We are supposed to, by the year 2014, have all students at all grade levels, perform at 100% proficiency on these standardized tests. Tests that were not created by teachers, by the way. Testing standards such as this one:
Literary Response and Analysis, Structural Features of Literature:
3.1 Determine and articulate the relationship between the purposes and characteristics of different forms of poetry (e.g., ballad, lyric, couplet, epic, elegy, ode, sonnet).
Do you know the difference between an elegy and an ode? I didn't either; had to look it up. Now, don't get me wrong, I think it's good to have standards.

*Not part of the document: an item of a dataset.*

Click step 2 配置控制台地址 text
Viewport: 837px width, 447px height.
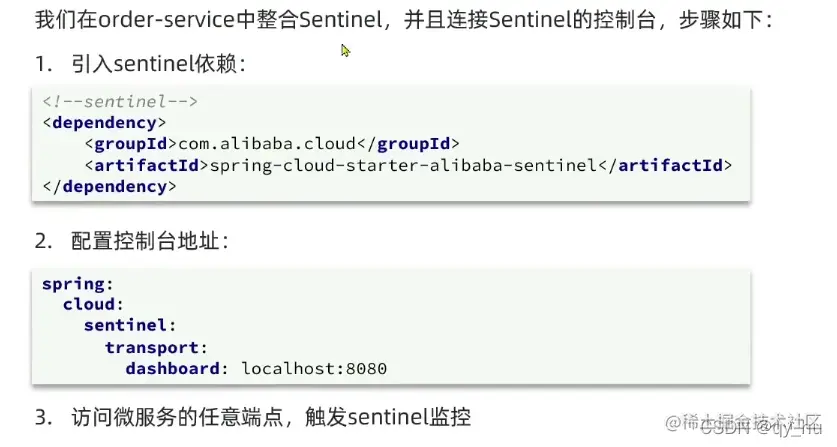tap(149, 241)
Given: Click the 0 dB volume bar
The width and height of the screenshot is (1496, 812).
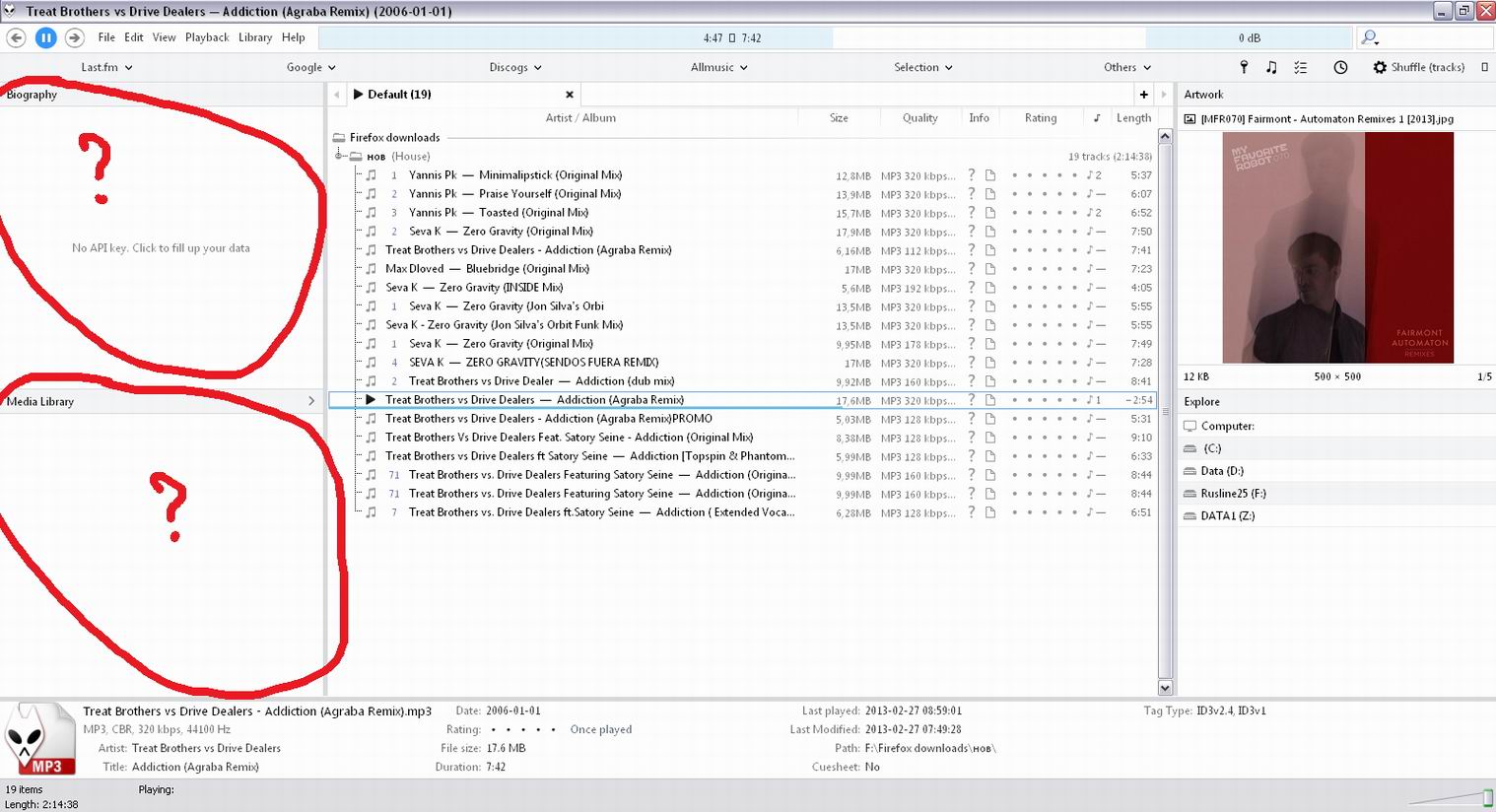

Just not standards that force us to treat students as if they were a product on an assembly line.
I've heard people say we need to use a business model to "fix" our schools. Bullshit. I'm a teacher. I work with kids. Kids who have lives outside of school. I can't control anything other than the 49 minutes or so they get with me. Students are not widgits. They don't all perform at the same time and the same way. And I don't want them to.
Oi. I have to go. I've only gotten started on this rant. Just you wait.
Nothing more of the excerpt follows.